William Wallace Monument - memorializing Braveheart's victory against Edward I's army at the Battle of Stirling in 1297, it's basically a huge tower on top of a big hill right next to the site of the battle. Unfortunately we weren't able to get a better picture from a distance.

My highlight was climbing the tower to catch a glimpse of this bad boy - the Wallace Sword. It's been authenticated by multiple historians that this is the sword carried by William Wallace who is said to have stood 6'4" tall - much taller than Mel Gibson portrayed.

Stirling Castle

Marisa sports the old Scottish flag in front of Stirling Castle.

Nature shot of a duck taking a sip of water.

Hairy Coo Tour - many companies do day-trips to the Highlands from Edinburgh. This one was free (with an encouragement to tip what you thought it was worth). We had an enthusiastic guide and learned a lot about Scottish history.

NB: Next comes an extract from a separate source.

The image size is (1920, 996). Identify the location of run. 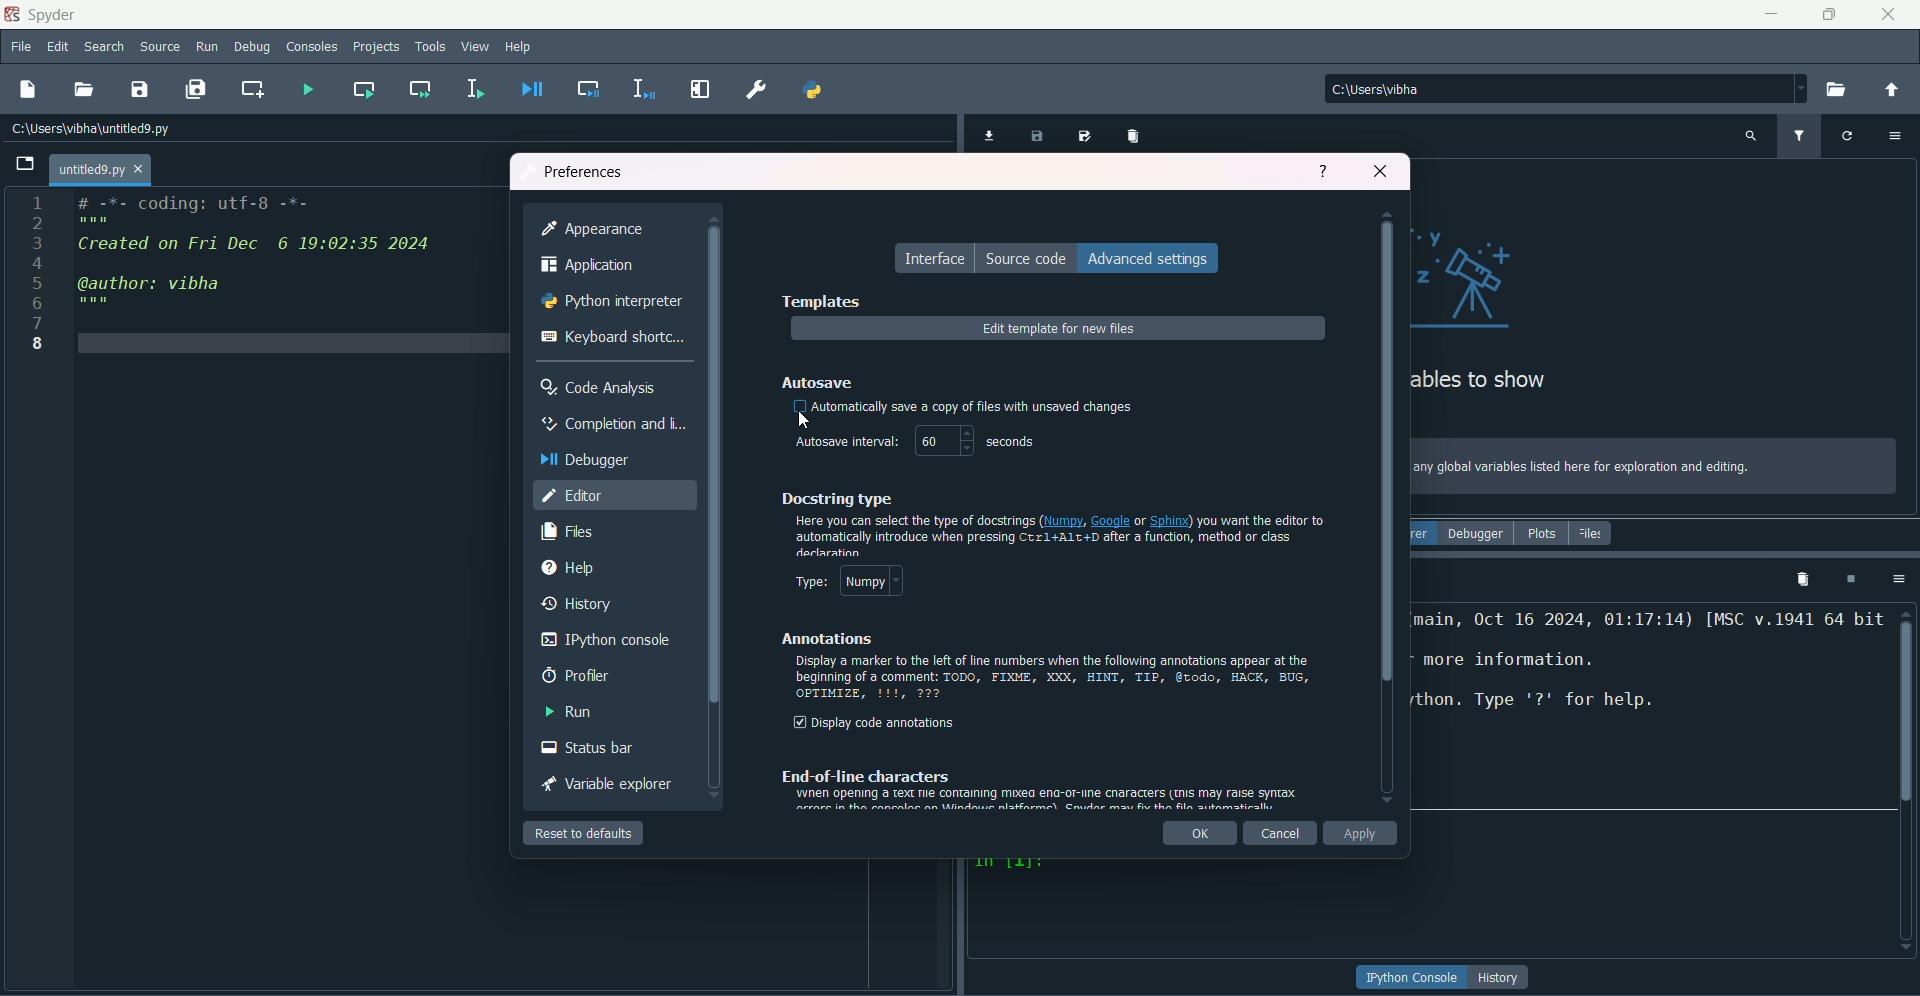
(208, 47).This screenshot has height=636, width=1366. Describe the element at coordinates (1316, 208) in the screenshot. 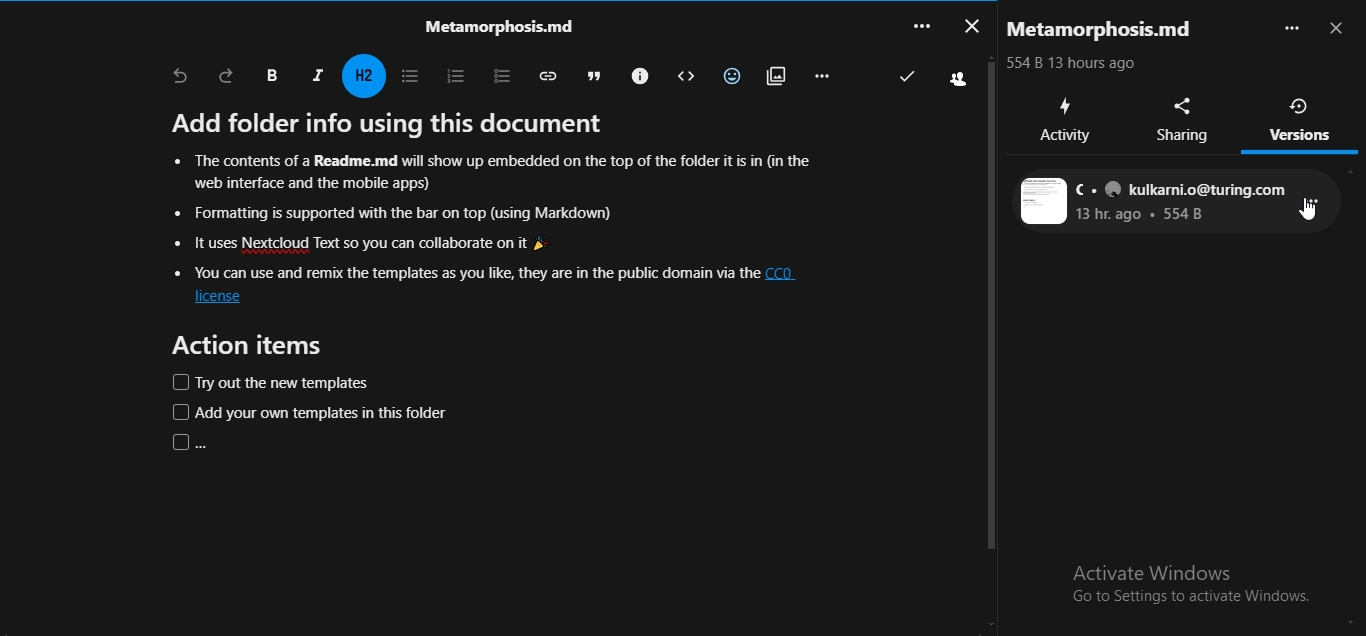

I see `more options` at that location.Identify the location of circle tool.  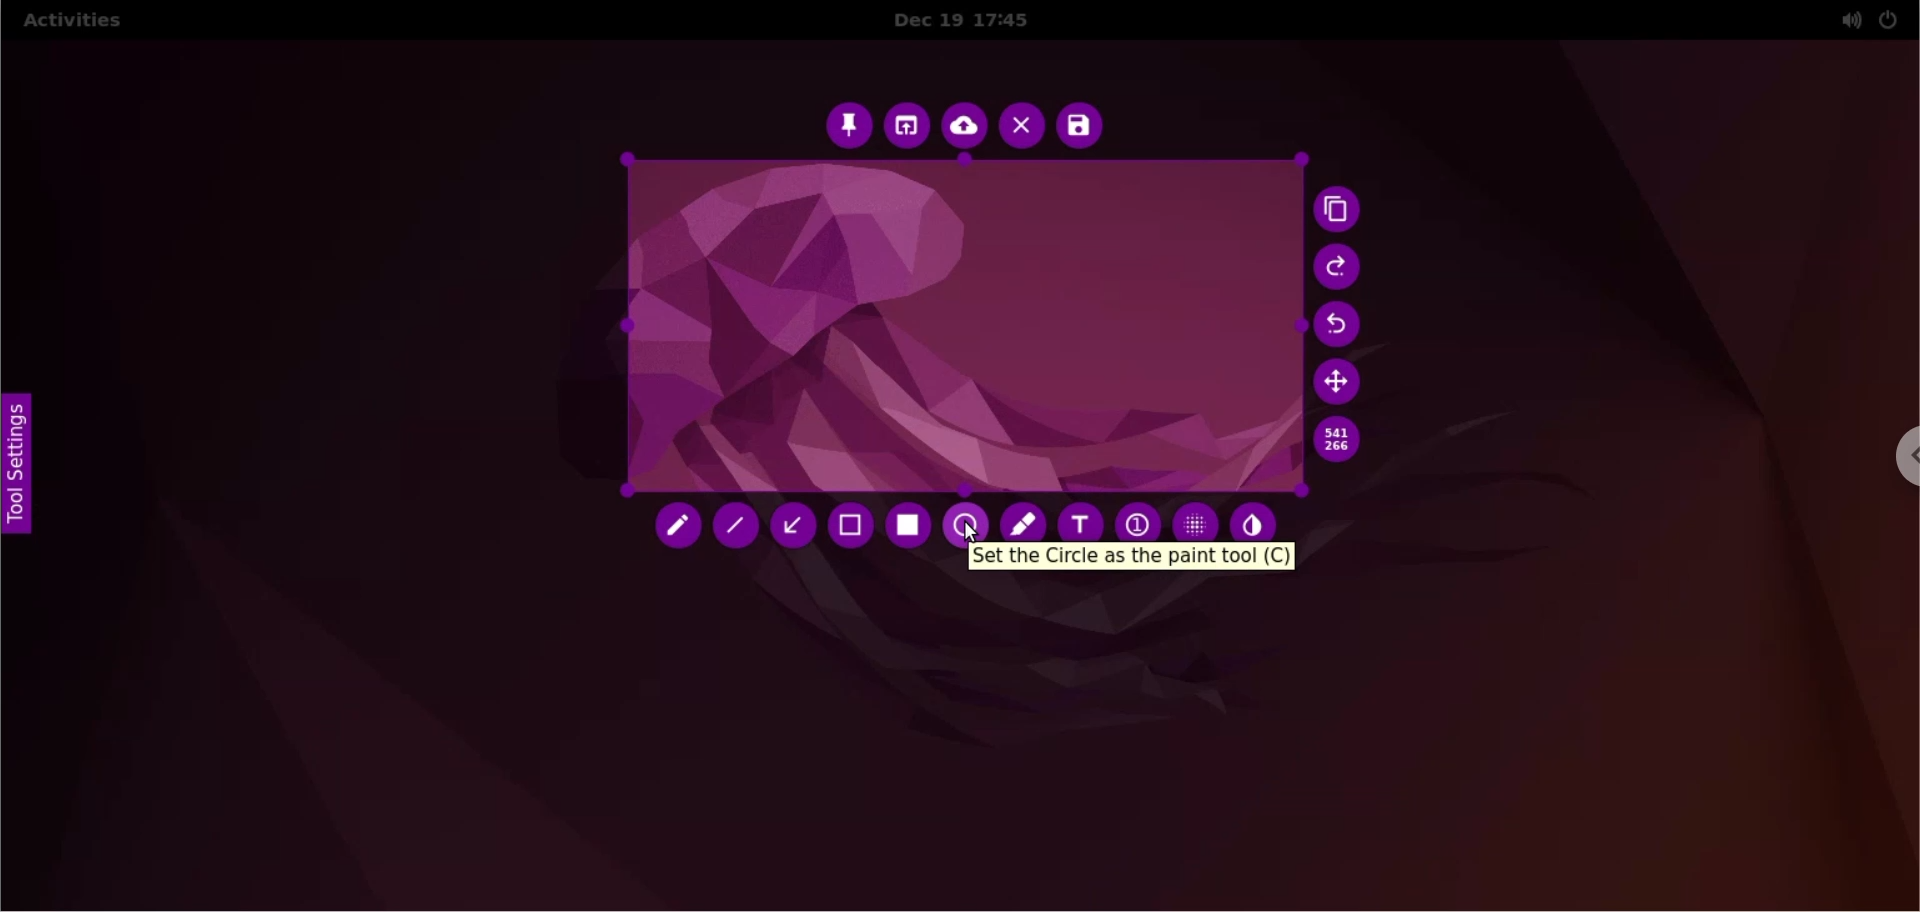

Highland Cattle, or "Hairy Coo" as they're locally known. This was by far Marisa's favorite part.



Baby Hairy Coo.

Hamish, the most famous hairy coo. He was actually pardoned by the Queen a few years back when all of the cattle above a certain age were condemned to be put down due to some sort of outbreak of Mad Cow or something like that.

Loch Katrine - inspiration of Sir Walter Scott's "Lady of the Lake" poem

Doune Castle - featured in Monty Python's Holy Grail movie

You wish this picture had audio because I nailed the sound of horse hooves with a coconut shell.

We had amazing weather and Scottish Heather was all over the place.


I can't recommend the Scottish Highlands enough for those that want a bit of the outdoors to go along with their European vacation. It was lovely and I would definitely return.